Re: [HACKERS] Failed recovery with new faster 2PC code - Mailing list pgsql-hackers

From Michael Paquier
Subject Re: [HACKERS] Failed recovery with new faster 2PC code
Date
Msg-id CAB7nPqQ_RnV8QTYxtm7=hudY56jjtG1tbZgrFOuYF8AuDdFiZA@mail.gmail.com
Whole thread Raw
In response to Re: [HACKERS] Failed recovery with new faster 2PC code  (Simon Riggs <simon@2ndquadrant.com>)
Responses Re: [HACKERS] Failed recovery with new faster 2PC code  (Simon Riggs <simon@2ndquadrant.com>)
List pgsql-hackers
On Tue, Apr 18, 2017 at 7:54 PM, Simon Riggs <simon@2ndquadrant.com> wrote:
> Yeh, this is better. Pushed.

I have been outraced on this one, the error is obvious once you see it ;)

Thanks for the investigation and the fix!
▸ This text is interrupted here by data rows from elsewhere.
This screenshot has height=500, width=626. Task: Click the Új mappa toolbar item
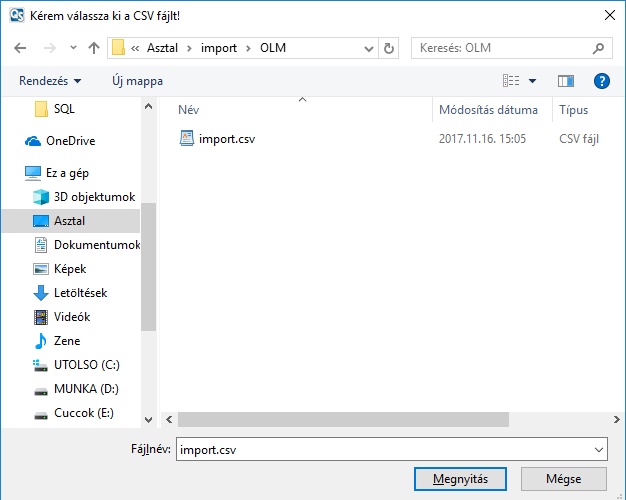pyautogui.click(x=137, y=81)
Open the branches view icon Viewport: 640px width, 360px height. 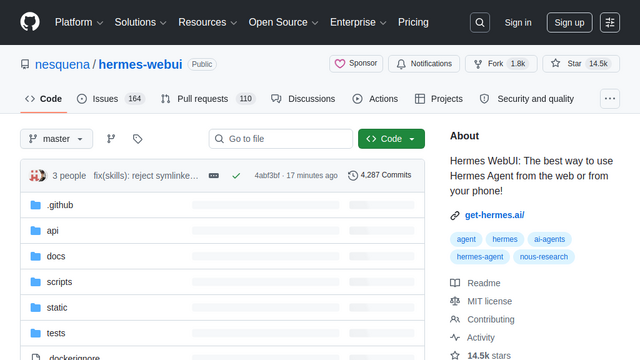tap(111, 139)
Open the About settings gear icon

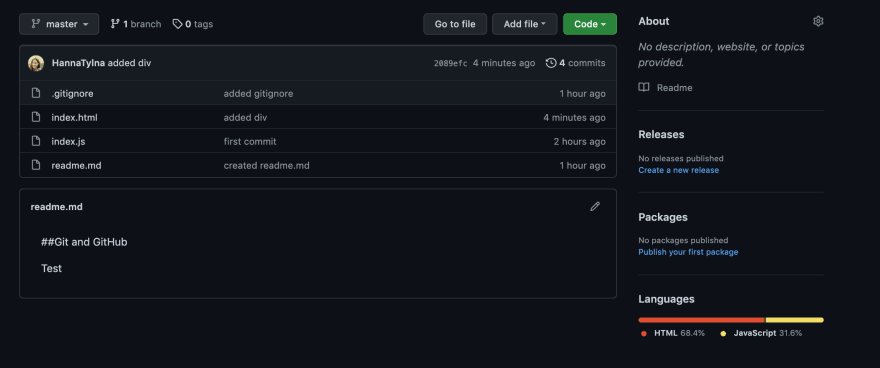point(818,21)
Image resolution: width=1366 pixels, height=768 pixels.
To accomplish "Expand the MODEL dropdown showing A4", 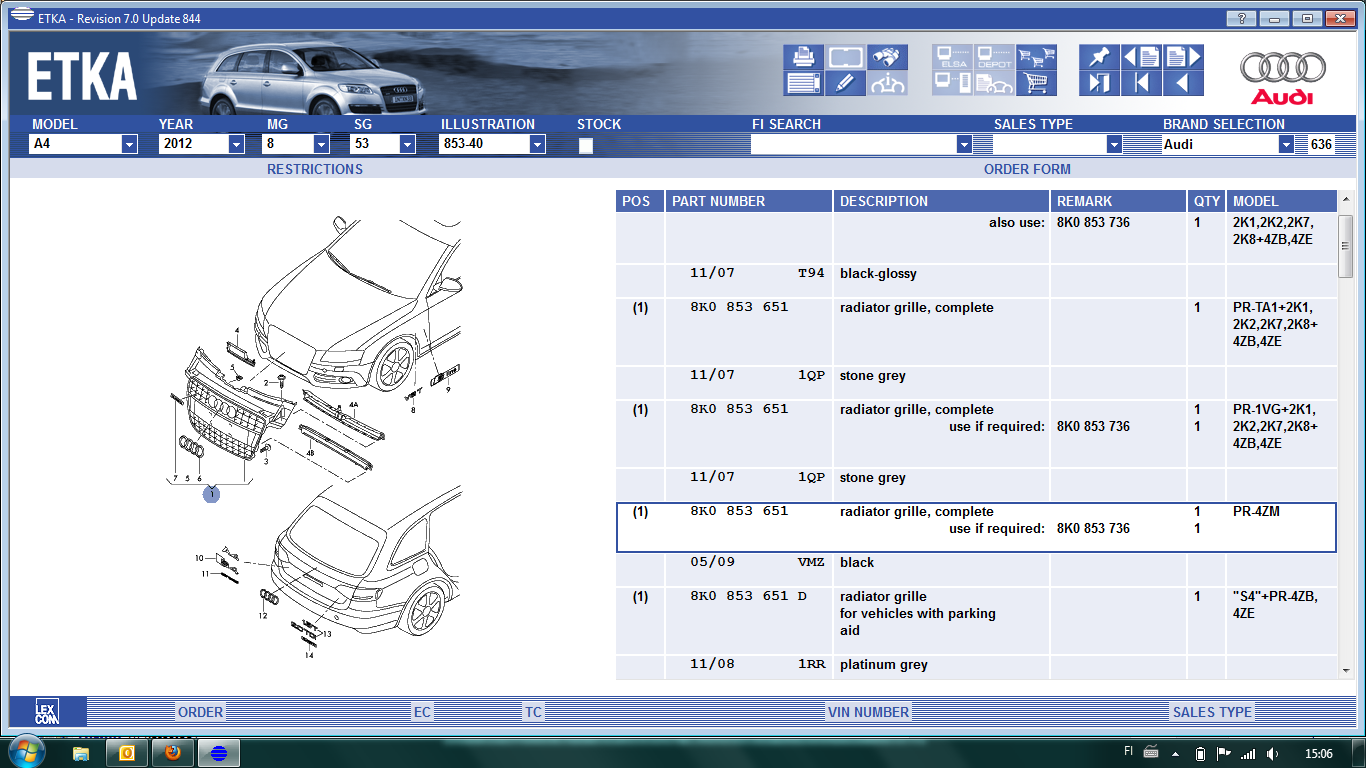I will click(129, 144).
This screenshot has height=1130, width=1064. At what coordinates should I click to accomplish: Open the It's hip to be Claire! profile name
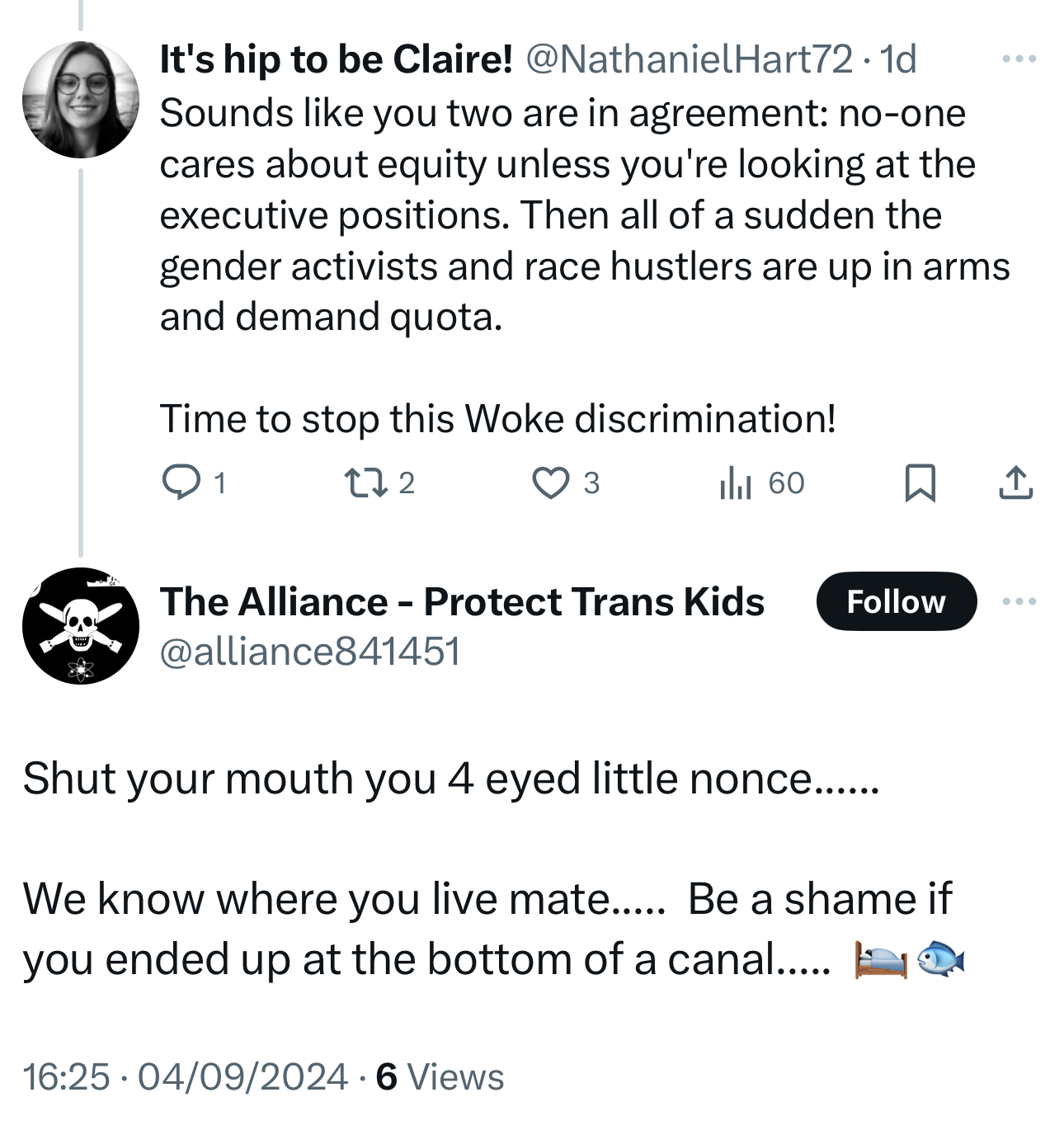click(336, 59)
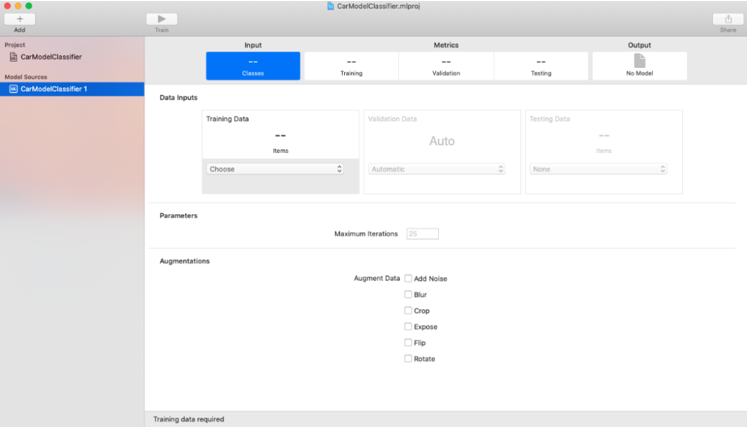This screenshot has height=427, width=750.
Task: Select the Testing metrics tab
Action: point(541,66)
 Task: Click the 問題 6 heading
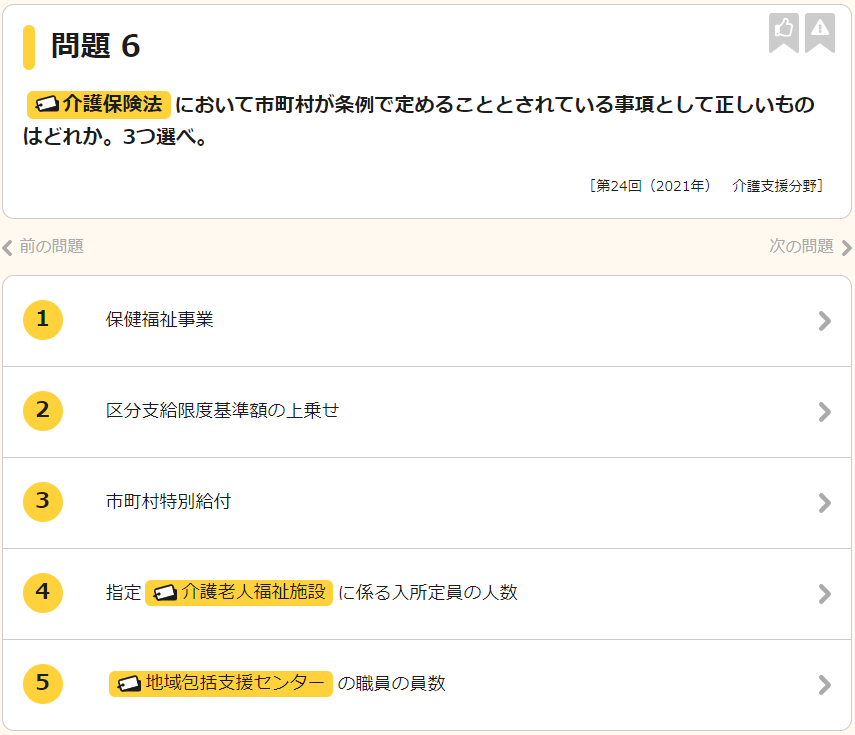96,46
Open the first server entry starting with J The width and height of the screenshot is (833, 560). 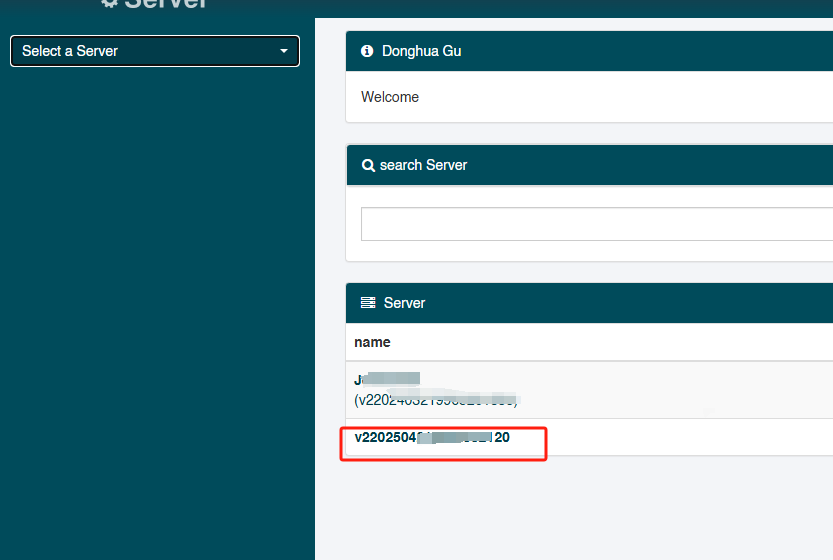point(386,380)
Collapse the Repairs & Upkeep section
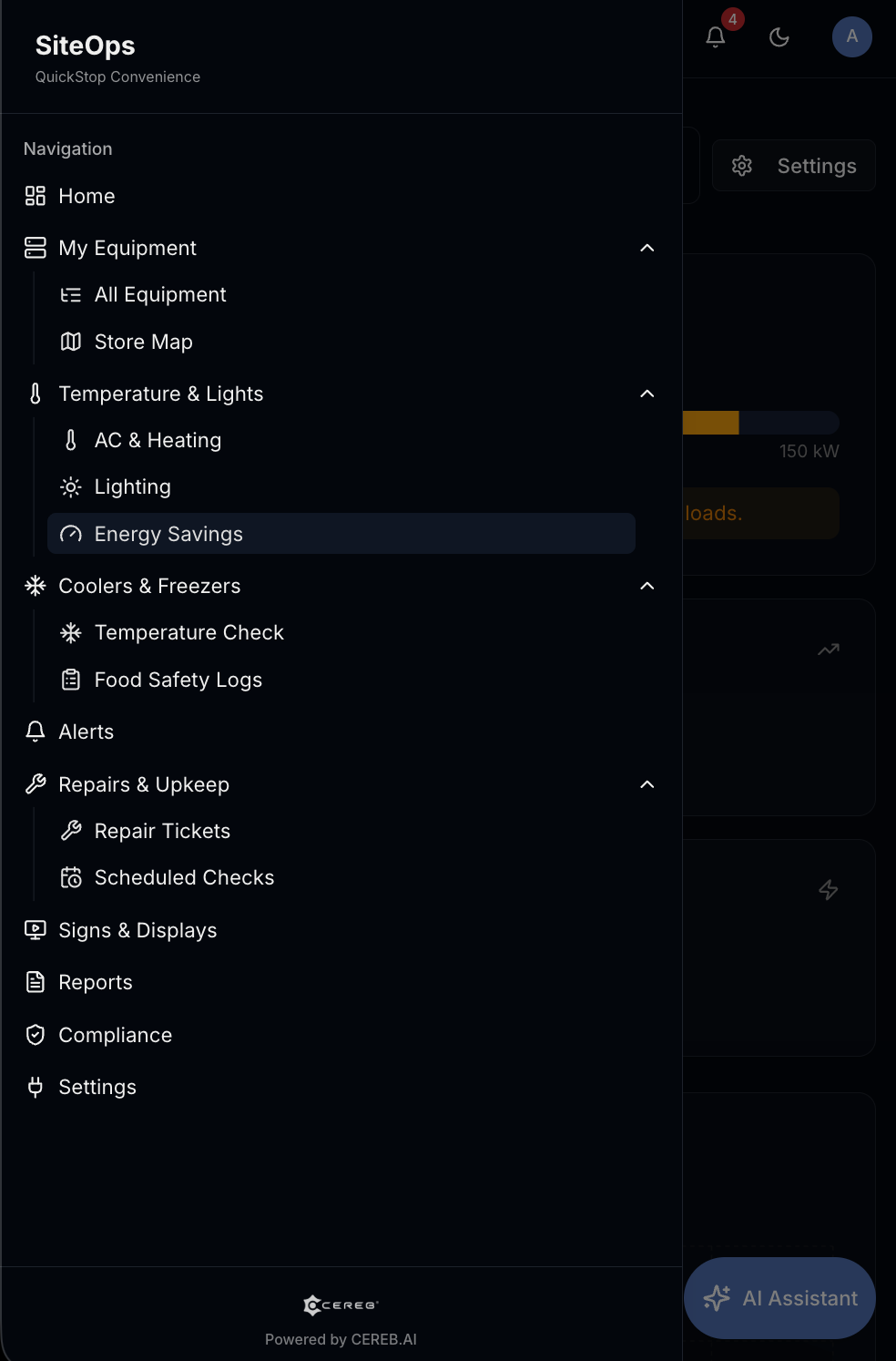 [647, 784]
I have spent a couple of
hours reviewing the interactions between the shmem entries of 2PC
state data created at the beginning of recovery and all the lookups in
procarray.c and varsup.c, noticing nothing by the way.

> The bug was that the loop set gxact to be the last entry in the array,
> causing the exit condition to fail and us then to remove the last
> gxact from memory even when it didn't match the xid, removing a valid
> entry too early. That then allowed xmin to move forwards, which causes
> autovac to remove pg_xact entries earlier than needed.
>
> Well done for finding that one, thanks for the patch.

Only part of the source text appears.